Aglines

agriculture * food * energy * environment

Archive for January, 2010

The Rainwater Basin Joint Venture will host its 15th annual Informational Seminar on Wednesday, February 3, at the Quality Hotel and Convention Center, 2201 Osborne Drive, in Hastings, Nebraska.

The one-day seminar, from 9:00 to 4:00, is an opportunity for landowners, agriculture producers, natural resource professionals, and other interested individuals to share ideas and learn about conservation issues, research, and habitat programs in south-central Nebraska’s Rainwater Basin region.

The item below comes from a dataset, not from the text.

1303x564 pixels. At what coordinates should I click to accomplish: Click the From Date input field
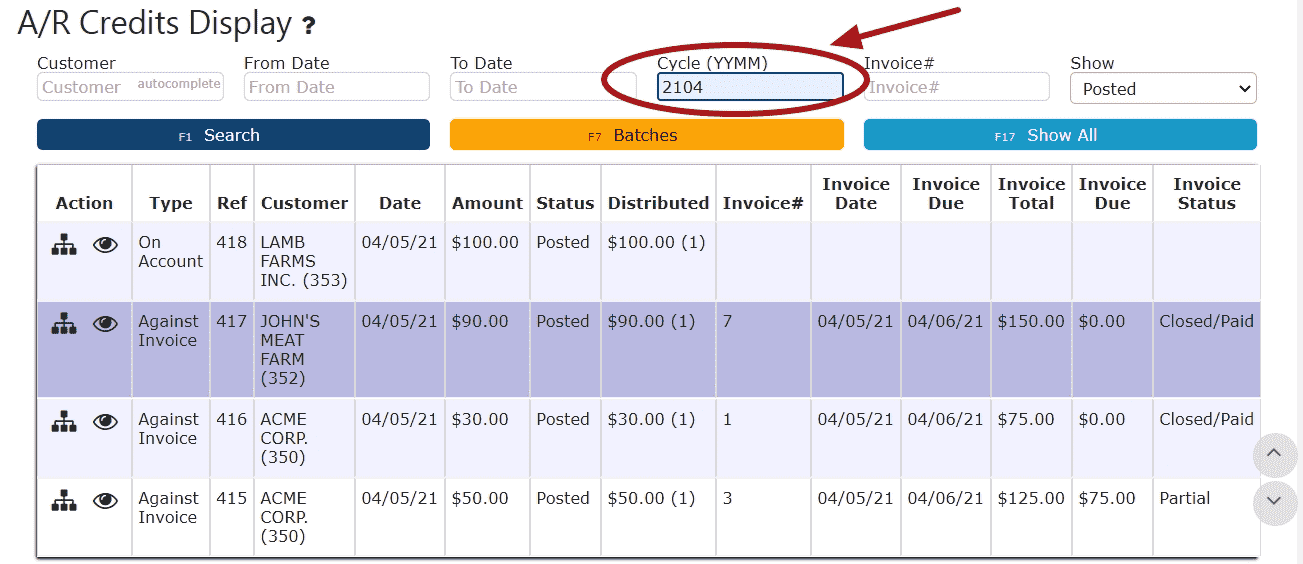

 An afternoon panel discussion will address a variety of conservation programs for private land, including the Wetlands Reserve Program, the Wetland Initiative Program, and the Working Landscapes initiative. Other sessions include discussions about the role of wetlands in protecting water quality; management of vegetation in Rainwater Basin wetlands; and the benefits of filling unused irrigation pits. In addition, throughout the day Rainwater Basin landowners who have participated in Joint Venture projects and other wetland programs will discuss their experiences.

The seminar is open to the general public. Agenda details are at www.rwbjv.org.

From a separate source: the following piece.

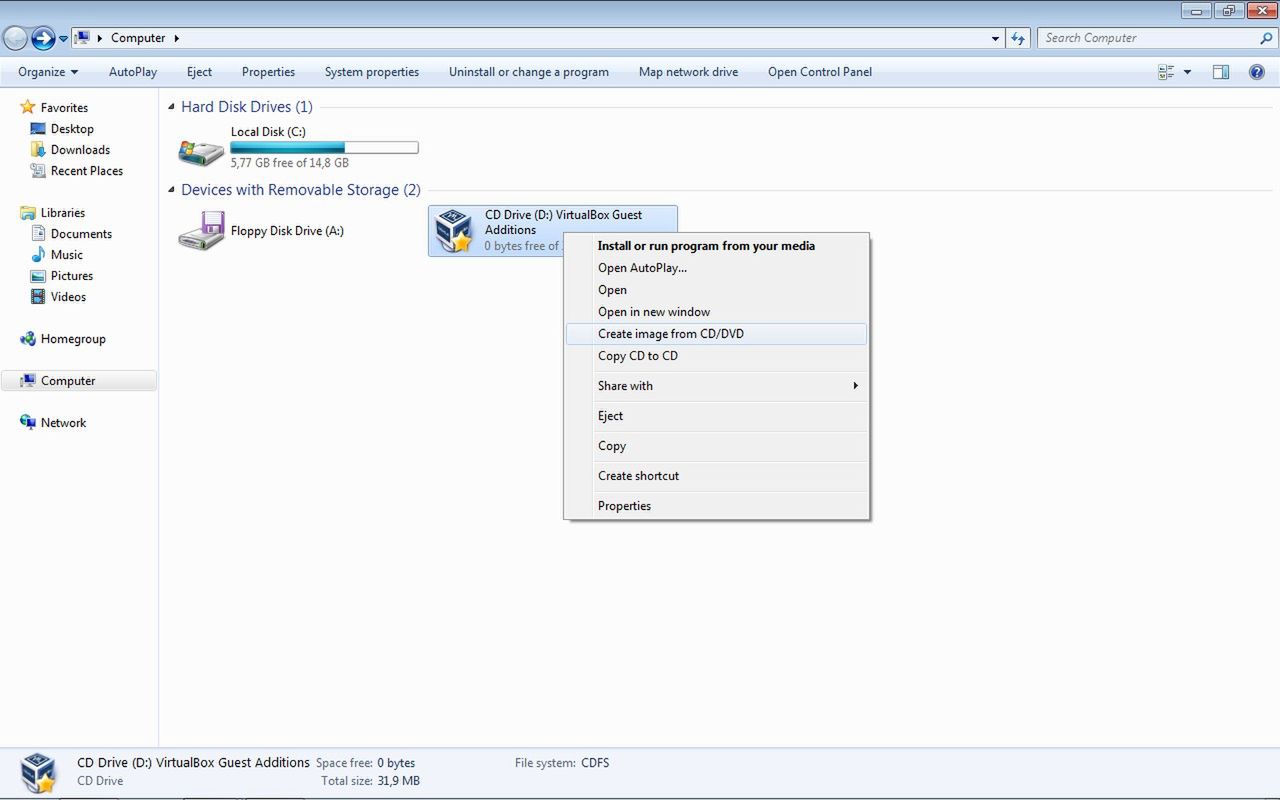Open Network from the navigation pane

pyautogui.click(x=63, y=422)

To register, please send an e-mail by January 26, to Shanda Weber at shanda.weber@ne.usda.gov; include name, organization, and mailing address. Or phone 402-463-6771 ext. 112. A $20 registration fee, payable at the door, covers all sessions, snacks, and a buffet lunch. Landowners and agriculture producers in the Rainwater Basin are invited to register free of charge.

 The Informational Seminar is funded in part by a grant from the Nebraska Environmental Trust.

The Rainwater Basin Joint Venture is a public-private partnership created through the North American Waterfowl Management Plan. It is composed of conservation agencies, local government bodies, non-profit organizations, and individuals, each contributing their expertise and resources to the protection and restoration of wetland habitat in south-central Nebraska’s Rainwater Basin region.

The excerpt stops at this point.